Part 1: The Hunt
We ride east in a black Mitsubishi SUV. This part of Grand Bahama Island is desolate. The sun cuts through low-lying conifers, scrub brush, and burnt forest. Oil-depot casks, rusting and caked in beige paint, are one of the few intrusions among the sparse growth. A few gravel driveways leading to bonefishing camps diverge from the southern road, down to the waters’ edge of Carrion Crow Harbour. Forty-five minutes after leaving Freeport, we pass McLean’s cemetery and enter the township of McLean, a few one-story homes straddling the bleached tar roadway. A ferry dock juts like a thumb from the shore. From it, you can cadge a ride to Crown Haven in the Abacos or, as we will, use it as a departure point for the flats.
We load an ice chest, rods, camera gear, and tackle into a 12-foot Dolphin skiff. On its bow is the stock stainless steel leaning post indicative of a bonefishing boat—your handhold if it gets tippy. In bonefishing you typically stand on the bow as the guide pushes you across the shallows with a long pole, in the fashion of a Venetian gondolier or Stygian boatman—I haven’t decided which yet. The thought of wading through mud flats, hunting for a fish I can neither see nor eat with the kind of rod that requires years of experience to barely master, and only a few miles north of the Tropic of Cancer in summer with no bimini top or other shade to escape to isn’t exactly doing it for me.
Yet a wisp of a headwind and the blur of the mangroves along the shoreline help counter my misgivings. After a 40-minute ride past the mouth of an inlet, we pull around a small palm-laden island and drop the anchor. A pair of nurse sharks swims in pullulating circles off the bow as I squeeze into a pair of neoprene wading booties. Under the tutelage of Stanley Glinton, who’s been guiding for 30 years here, I climb into the water and begin to practice my casting.
Within ten minutes, Sue Cocking, outdoors editor for The Miami Herald and longtime bonefisherman, is busy reeling in her first catch. Two more follow shortly. Then…the waiting begins. We take slow, purposeful steps across the flats. Our legs delicately and nearly silently part the water at our shins as we cross the openness. A light breeze stirs at my back. Ripples drift along the surface of the water, the shiny net pattern of light casting uneven crystalline shafts. We stalk, poised with tufts of barbed feathers in our hands, ready to cast at any moment. Clouds on the horizon begin to thicken, and the wind exhales more forcefully.
Glinton gestures with his hand. We pause, tense. “Right out there,” he whispers, pointing to some indistinguishable discoloration 30 yards out, “Get ready.” I pull back my baseball cap, squinting to catch any sign of movement that can’t be attributed to the patterns of water or sky.
“See them?” His voice is tense now; he searches my face for a sign of recognition.

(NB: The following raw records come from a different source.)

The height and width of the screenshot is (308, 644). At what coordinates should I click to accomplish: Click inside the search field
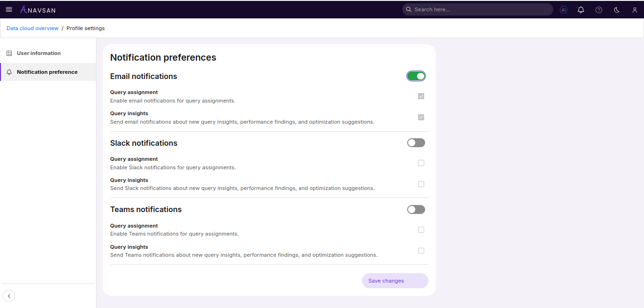(477, 9)
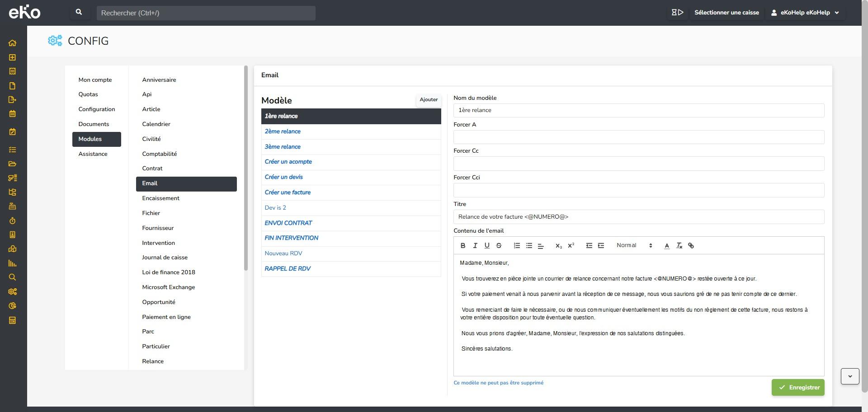Click the bottom-right chevron expander button
This screenshot has width=868, height=412.
pos(849,376)
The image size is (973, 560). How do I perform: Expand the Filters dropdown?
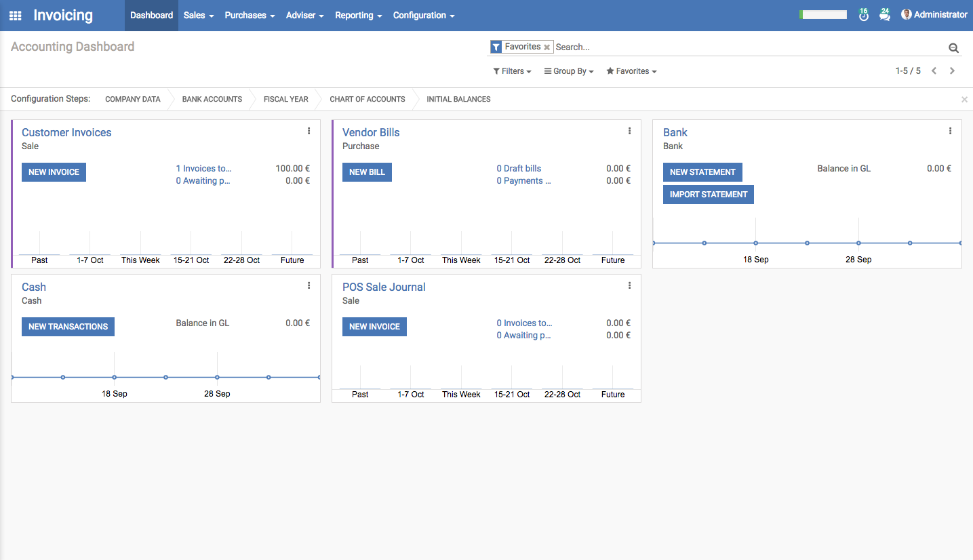click(x=512, y=71)
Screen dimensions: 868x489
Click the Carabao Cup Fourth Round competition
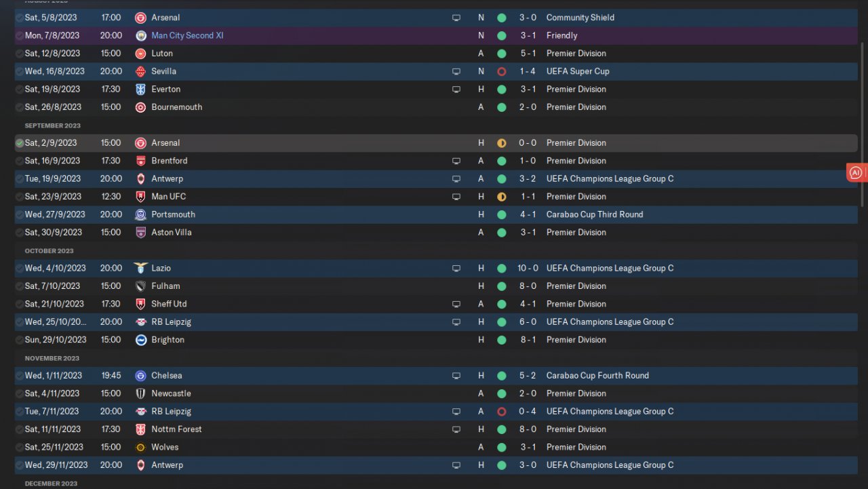coord(597,375)
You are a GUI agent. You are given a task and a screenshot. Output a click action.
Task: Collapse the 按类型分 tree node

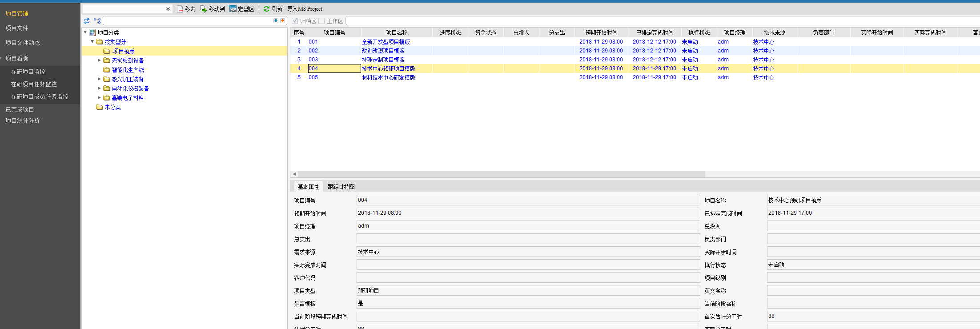(92, 41)
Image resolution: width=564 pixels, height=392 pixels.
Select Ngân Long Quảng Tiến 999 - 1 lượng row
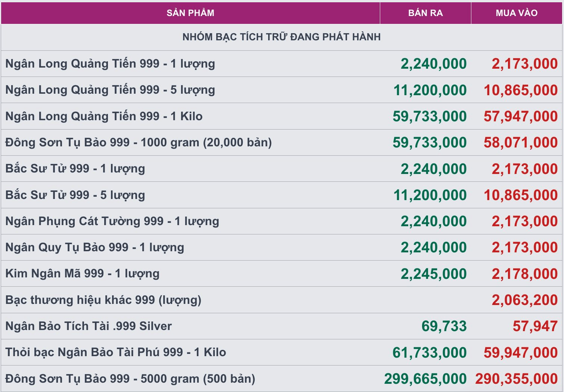click(x=282, y=64)
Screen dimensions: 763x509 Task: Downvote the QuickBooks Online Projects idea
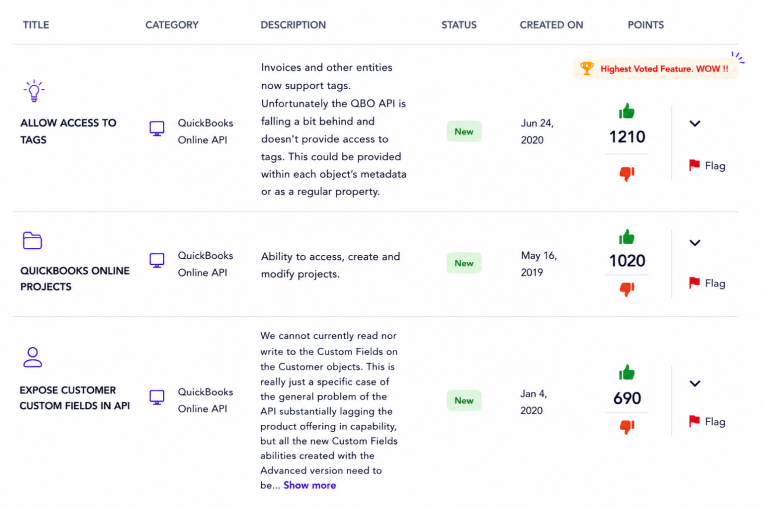click(x=627, y=289)
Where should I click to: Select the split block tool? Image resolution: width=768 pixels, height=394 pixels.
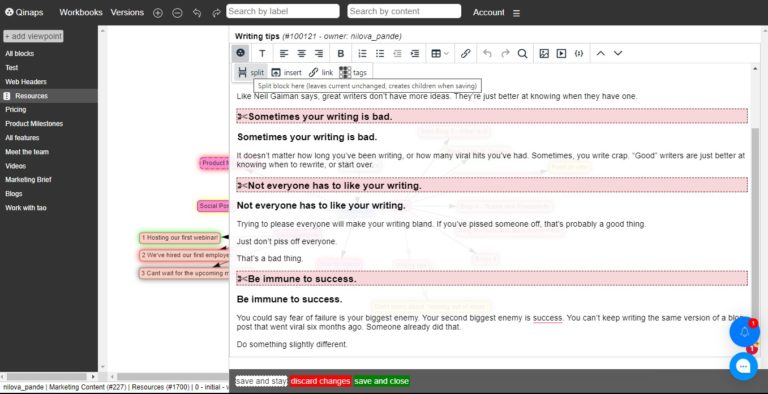point(251,73)
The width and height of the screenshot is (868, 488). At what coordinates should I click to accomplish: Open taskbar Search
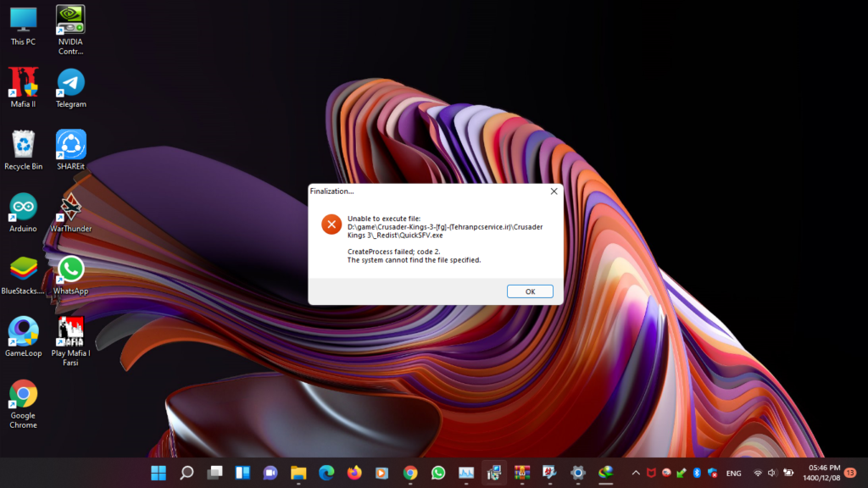[186, 473]
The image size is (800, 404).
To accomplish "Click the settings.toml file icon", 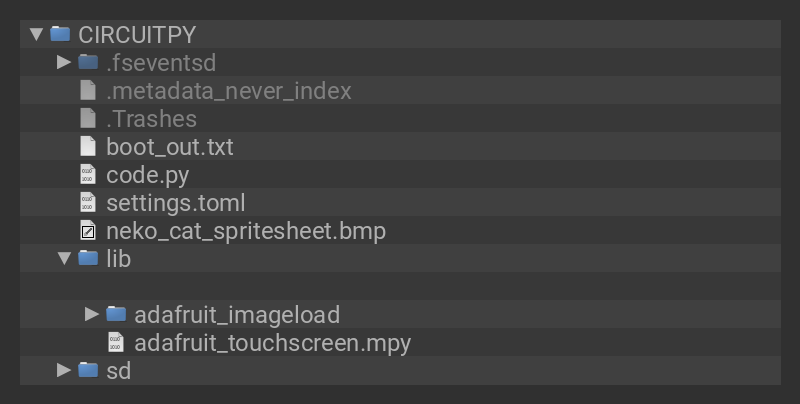I will point(88,202).
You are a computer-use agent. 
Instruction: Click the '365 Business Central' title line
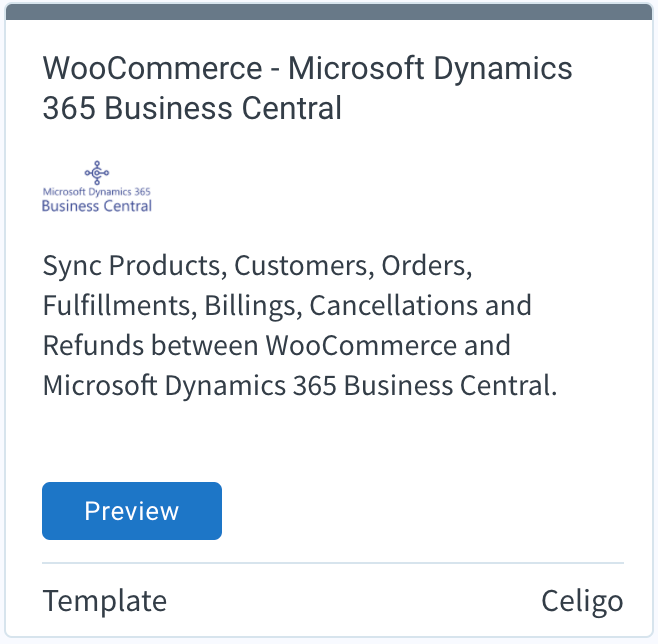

Then the shades appear. Quickly they multiply. A flurry of shadows darts one way then zigs back the other. I cast the gold-feathered fly, trying to concentrate on moving my elbow smoothly, on placing the lure right in front of—but not too close to—the passing shades, on waiting just long enough to pique their interest before I begin to strip the line oh-so-slowly, on waiting for them snap it, on every other tip I can recall. The shadows swarm then dart in all directions like lightning bolts. Then as suddenly as they came, they disappear. Not one strike.
We wade further, my wake lapping the sunscreen off the back of my calves. They’re already red and sore, and I’ve left my sunscreen back in the skiff. I squint and take a deep breath as the sun passes its zenith. We see a few more scattered shades at the far end of the bank, but nothing major, so we hike back to the skiff for lunch.

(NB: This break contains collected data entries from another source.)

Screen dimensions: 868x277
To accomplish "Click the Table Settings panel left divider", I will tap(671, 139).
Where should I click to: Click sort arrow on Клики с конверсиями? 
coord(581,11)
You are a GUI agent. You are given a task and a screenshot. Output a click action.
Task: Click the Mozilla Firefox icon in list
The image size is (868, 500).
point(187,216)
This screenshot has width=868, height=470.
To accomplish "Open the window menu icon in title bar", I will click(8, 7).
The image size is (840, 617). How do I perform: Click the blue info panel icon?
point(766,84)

Cocking announces that if we even saw half as many fish as we did today in Miami’s Biscayne Bay, where she typically fishes, it’d be a miracle. I dangle my arm in the crystalline water, a few inches above the unspoiled sand.

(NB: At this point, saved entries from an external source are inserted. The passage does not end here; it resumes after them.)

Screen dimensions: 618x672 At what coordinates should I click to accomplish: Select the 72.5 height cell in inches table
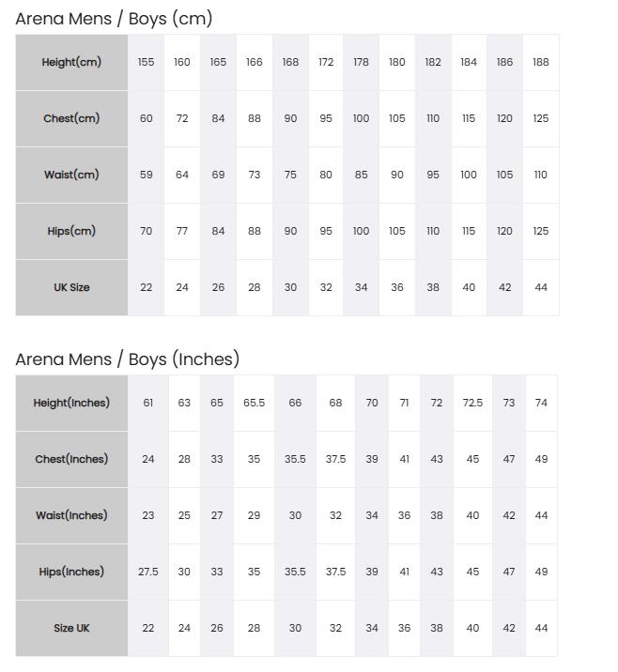[x=472, y=404]
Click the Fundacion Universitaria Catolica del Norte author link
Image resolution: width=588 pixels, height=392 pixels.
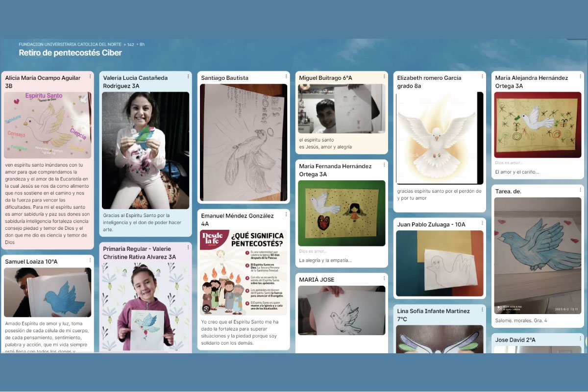click(x=70, y=45)
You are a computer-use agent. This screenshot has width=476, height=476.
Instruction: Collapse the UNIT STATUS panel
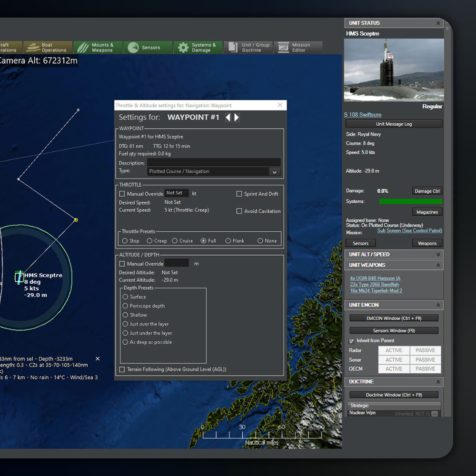coord(438,23)
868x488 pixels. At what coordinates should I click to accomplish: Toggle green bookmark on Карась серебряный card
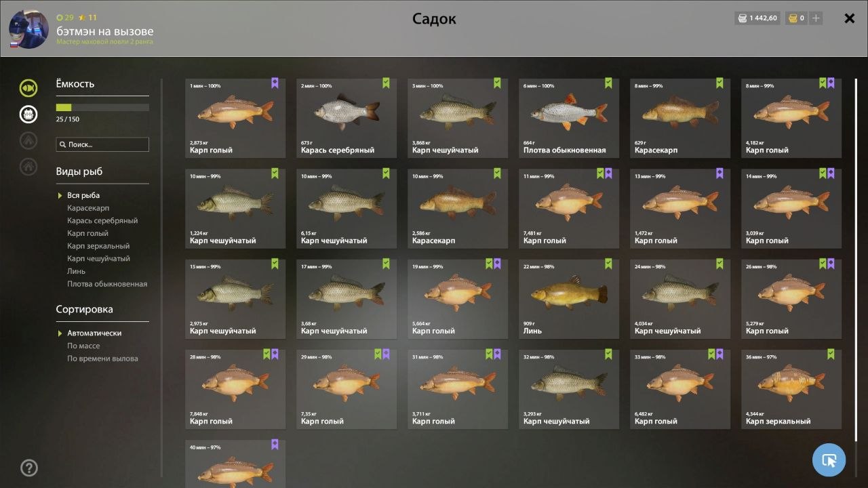tap(386, 83)
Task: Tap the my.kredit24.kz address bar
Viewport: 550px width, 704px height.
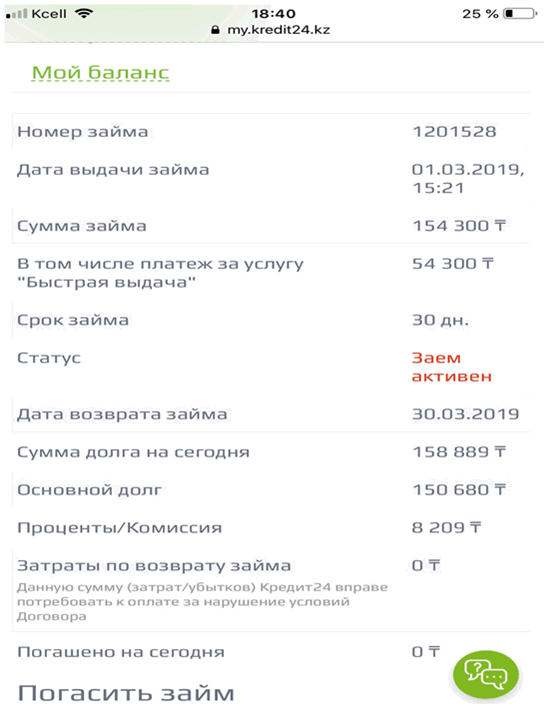Action: click(x=271, y=30)
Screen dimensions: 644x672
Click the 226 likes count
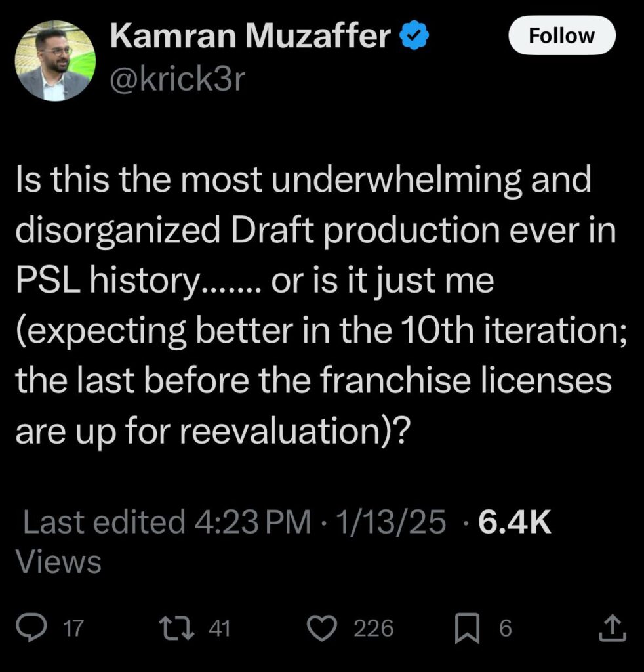[x=374, y=629]
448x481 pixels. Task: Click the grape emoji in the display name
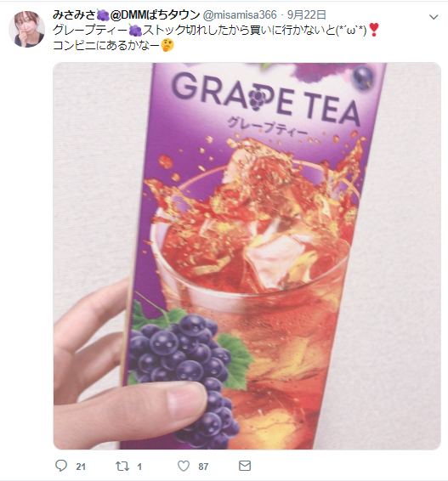[x=103, y=15]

After our meal we check out another flat. Glinton casts his lure 30 feet upwind, whistling the line back and forth over his head while keeping it perfectly parallel to the water, then whipping it to exactly where he is aiming. It’s like watching an artist draw a picture. His skill is something all fly fishermen aspire to. But even lifers like him can’t capture what isn’t there. He wraps the uneaten lure in his hand, and we wade back to the lightly rocking skiff and head for home.
I happen to be sharing the hotel with the pros at the first-ever Orvis Grand Bahama Bonefishing Tournament. It’s their last day, and I join them for the awards ceremony where Orvis announces its plans to turn the contest into an annual event. The anglers, sunned and content, seem amped about the prospect of returning. These guys are the real deal, the ones who are under the spell of the hunt.
Fortunately for me, the Bahamas offers more than one kind of fishing. The next day we leave on a chartered plane for a two-hour flight south to Long Island, an 80-mile stretch of limestone at the base of the Exuma chain, to check out an entirely different version.